From af11fe25d77623564c49e05131c4aa53ea5fc979 Mon Sep 17 00:00:00 2001
From: TomNicholas <tom@cworthy.org>
Date: Mon, 4 Mar 2024 18:37:26 -0500
Subject: [PATCH 1/2] fixture to benchmark amount of intermediate data stored

---
 tests/conftest.py | 42 ++++++++++++++++++++++++++++++++++++++++--
 tests/utils.py    | 26 +++++++++++++++++++++++++-
 2 files changed, 65 insertions(+), 3 deletions(-)

diff --git a/tests/conftest.py b/tests/conftest.py
index 55cd2f7..eac220b 100644
--- a/tests/conftest.py
+++ b/tests/conftest.py
@@ -18,7 +18,7 @@
 import cubed_xarray
 import lithops
 
-from .utils import spec_from_config_file
+from .utils import spec_from_config_file, get_directory_size
 
 from benchmark_schema import TestRun
 
@@ -244,10 +244,46 @@ def _benchmark_memory(history):
     yield _benchmark_memory
 
 
+@pytest.fixture(scope="function")
+def benchmark_storage(test_run_benchmark):
+    """Benchmark the total amount of intermediate data written to storage.
+
+    Yields
+    ------
+    Context manager factory function which takes an instantiated cubed HistoryCallback object
+    as input.

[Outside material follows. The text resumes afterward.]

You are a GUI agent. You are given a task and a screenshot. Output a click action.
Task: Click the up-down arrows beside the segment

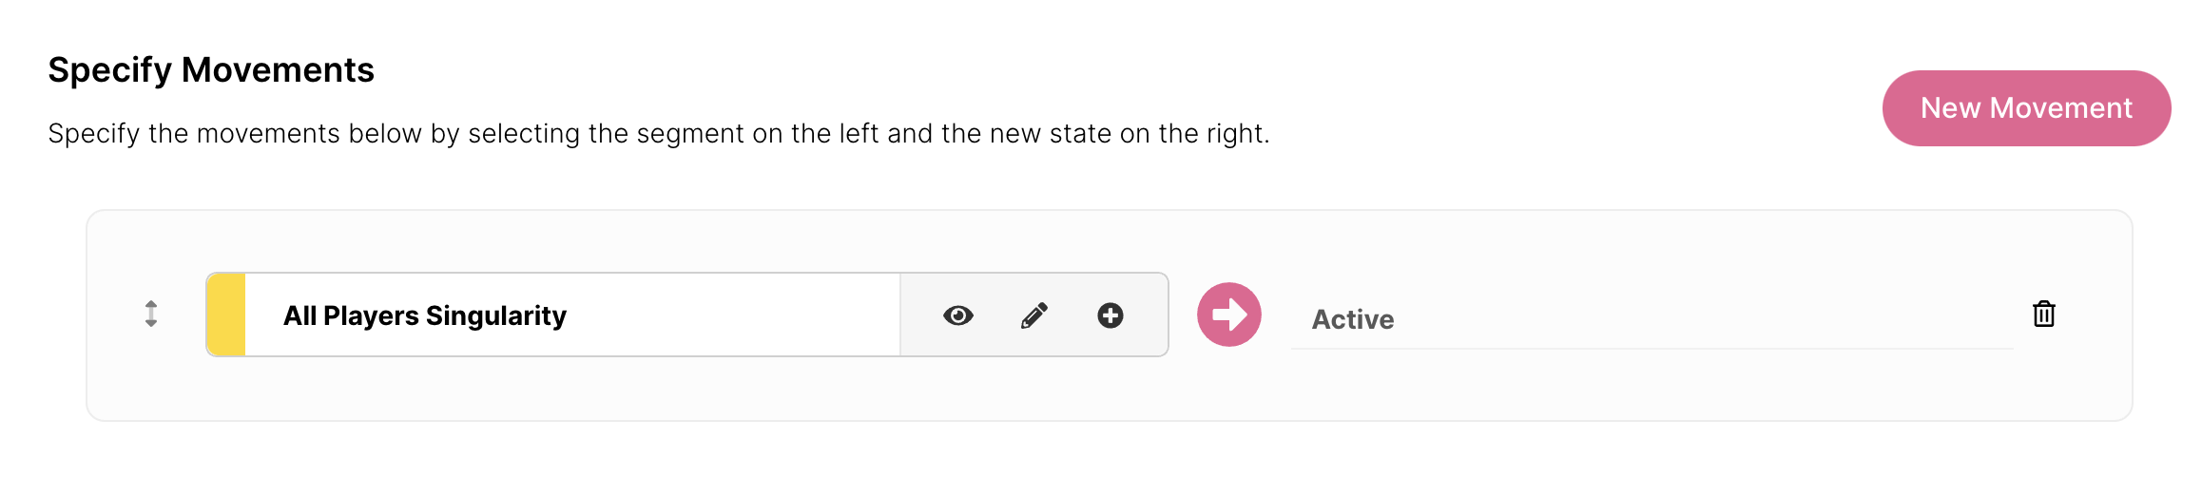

The context manager records number and cumulative duration of
+    tasks run while executing the ``with`` statement if run as part of a benchmark,
+    or does nothing otherwise.
+
+    Example
+    -------
+    .. code-block:: python
+
+        def test_something(benchmark_storage):
+            history = cubed.extensions.history.HistoryCallback()
+            with benchmark_tasks(history):
+                cubed.compute(*arrs, callbacks=[history])
+    """
+
+    @contextlib.contextmanager
+    def _benchmark_storage(work_dir):
+        if not test_run_benchmark:
+            yield
+        else:
+            yield
+
+            stored_data_size = get_directory_size(work_dir)
+
+            test_run_benchmark.intermediate_data_stored = stored_data_size
+
+    yield _benchmark_storage
+
+
 @pytest.fixture(scope="function")
 def benchmark_all(
     benchmark_memory,
     benchmark_time,
+    benchmark_storage,
 ):
     """Benchmark all available metrics and extracts cluster information
 
@@ -271,13 +307,15 @@ def test_something(benchmark_all):
     --------
     benchmark_memory
     benchmark_time
+    benchmark_storage
     """
 
     @contextlib.contextmanager
-    def _benchmark_all(history):
+    def _benchmark_all(history, work_dir):
         with (
             benchmark_memory(history),
             benchmark_time,
+            benchmark_storage(work_dir)
         ):
             yield
 
diff --git a/tests/utils.py b/tests/utils.py
index 6192d95..0de8864 100644
--- a/tests/utils.py
+++ b/tests/utils.py
@@ -21,9 +21,33 @@ def spec_from_config_file(filepath: str) -> cubed.Spec:
     return spec_from_config(config)
 
 
+def get_directory_size(work_dir: str) -> float:
+    """Get the size of any data written to the given directory (local or remote)."""
+
+    import fsspec
+
+    total_size = 0
+
+    if work_dir.startswith('s3://'):
+        fs = fsspec.filesystem('s3')
+    else:
+        fs = fsspec.filesystem('file')
+
+    # List all files and subdirectories in the directory
+    contents = fs.glob(f'{work_dir}/**', detail=True)
+
+    for item in contents:
+        if item['type'] == 'file':
+            # If it's a file, add its size to the total
+            total_size += item['size']
+
+    return total_size
+
+
 def run(
         result, 
         executor,
+        spec,
         benchmarks,
         **kwargs
     ):
@@ -34,7 +58,7 @@ def run(
     callbacks.append(history)
     kwargs['callbacks'] = callbacks
 
-    with benchmarks(history):
+    with benchmarks(history, spec.work_dir):
 
         computed_result = result.compute(
             executor=executor,

From 4630591df24e4f2d0620e28f42363cf48a4c4239 Mon Sep 17 00:00:00 2001
From: TomNicholas <tom@cworthy.org>
Date: Mon, 4 Mar 2024 18:51:19 -0500
Subject: [PATCH 2/2] pass test to executor so it can know the work_dir

---
 tests/benchmarks/test_array.py | 1 +
 1 file changed, 1 insertion(+)

diff --git a/tests/benchmarks/test_array.py b/tests/benchmarks/test_array.py
index 8f62e88..0802b5f 100644
--- a/tests/benchmarks/test_array.py
+++ b/tests/benchmarks/test_array.py
@@ -70,6 +70,7 @@ def test_quadratic_means_xarray(tmp_path, runtime, benchmark_all, t_length):
     computed_result = run(
         result,
         executor=spec.executor,
+        spec=spec,
         benchmarks=benchmark_all,
         optimize_function=opt_fn,
         compute_arrays_in_parallel=True,